The bill’s proponents say the bill has been worked on for three years and should no longer wait.
More than 35 states have similar laws in place now, making New Jersey an outlier, said Brian Hackett, legislative affairs manager for the Animal Legal Defense Fund. He said that nationally, ‘cost-of-care’ laws are used in large-scale animal cruelty cases, such as dogfighting and mass hoarding, in which shelters providing care while the case unfolds could be bankrupted.
“This isn’t a situation of someone doesn’t have a proper doghouse and an animal is seized, or my grandmother has a few cats she’s not able to take care of properly,” Hackett said.
'Aunt Tillie’s little chihuahua'
Emily Hovermale of St. Hubert's Animal Welfare Center said such a law is long overdue and would create a process for shelters to recoup costs of caring for animals who’ve been subject to abuse.
“Depending on the number and species of animals involved, these costs can range from thousands to hundreds of thousands of dollars, all of these expenses falling to animal care agencies like ours with potentially devastating financial consequences,” Hovermale said.
Terri Peifer, an activist with Companion Animal Advocacy NJ, said it’s uncommon for animals to be taken away without a person being given an opportunity to change. She said animal seizures are not taken lightly by police unless a situation is horrific and the animals are in danger.
“Truth be told, law enforcement usually errs on the side of the owners and resists seizing people’s animals,” Peifer said. “So, Aunt Tillie’s little chihuahua is not going to get seized. There’s a process.”

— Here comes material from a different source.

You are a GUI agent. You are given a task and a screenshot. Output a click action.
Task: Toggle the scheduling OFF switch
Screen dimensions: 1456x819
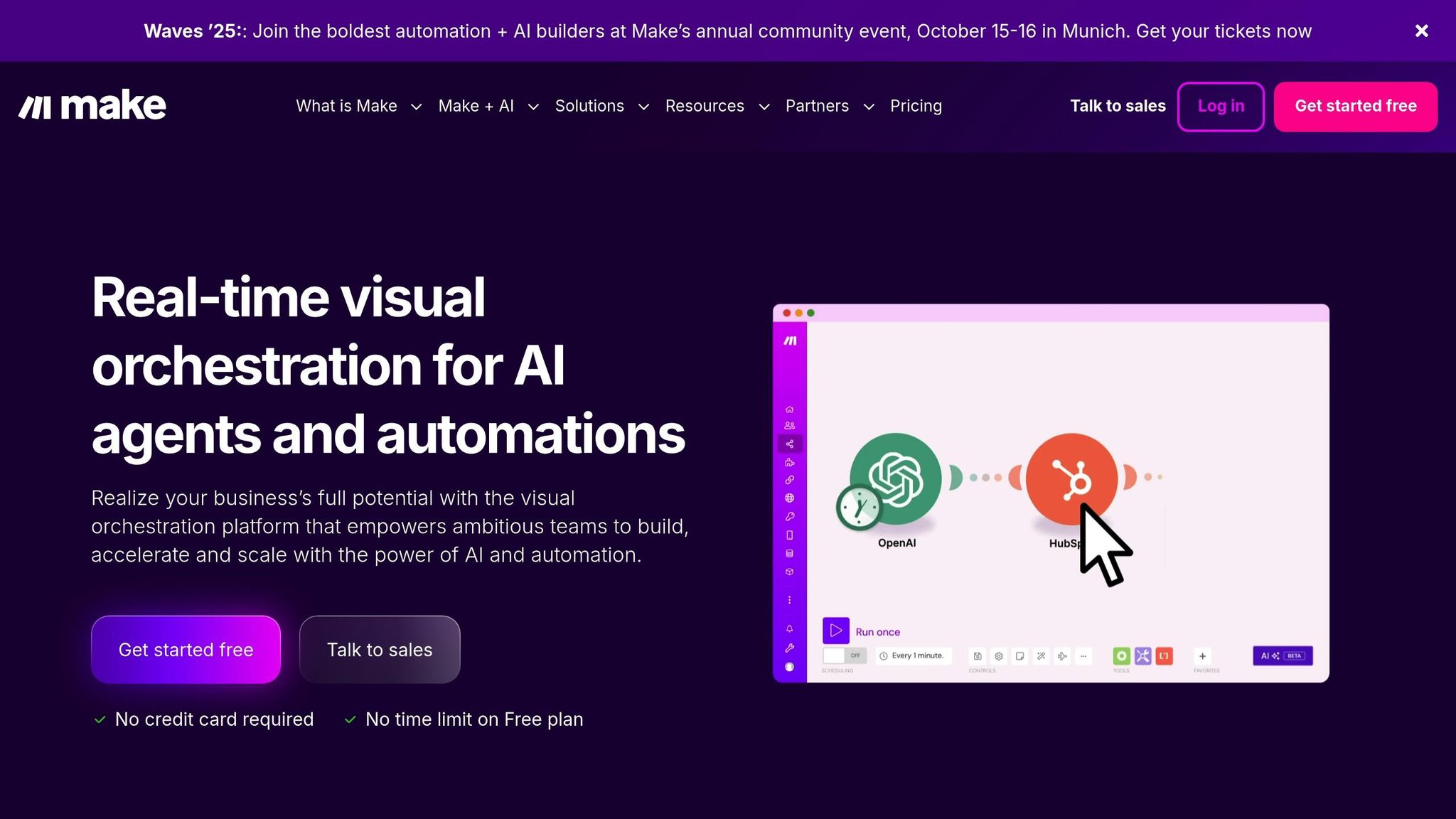coord(844,655)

Seized animals could be killed
But the bill doesn’t say the proposed law couldn’t be used in smaller situations. Steve Clegg, a shelter reform advocate, said lawmakers should be cautious.
“Any time you allow the government to take your property and charge you up front or lose your property is wrong,” Clegg said. “And it doesn’t become any less wrong because we’re talking about defenseless animals.”
Mike Fry, a Minnesota-based animal shelter consultant, said the bill – like an ordinance nullified in Louisville, Kentucky – violates the Constitution by requiring people accused of something to pay up front to maintain their property before any due process.
The bill says a shelter or pound could provide care to improve an animal's physical or psychological well-being or transfer the animal to an animal rescue facility or foster home. If a veterinarian determines the animal is in intractable and extreme pain and beyond any reasonable hope of recovery, the animal could be euthanized.
“These proposed changes will, without a doubt, result in some pets being taken away from families and then killed before the court system ultimately finds those families not guilty,” Fry said.
It’s possible the payments that would need to be made could be thousands of dollars, perhaps exceeding $10,000. If a person was later found not guilty of the animal cruelty charge, that would be returned, but costs for reasonable veterinary care would be subtracted.
Blogger and animal welfare activist Alan Rosenberg said shelters use animal abuse cases to raise tons of money that goes into salaries for administrators – and that he worries what’ll happen to animals seized under the proposed law once that fundraising well runs dry.
“If they’re cute, they’re going to adopt those animals at a high fee,” Rosenberg said. “If they’re not cute or require some work, they’re going to kill those animals to save money.”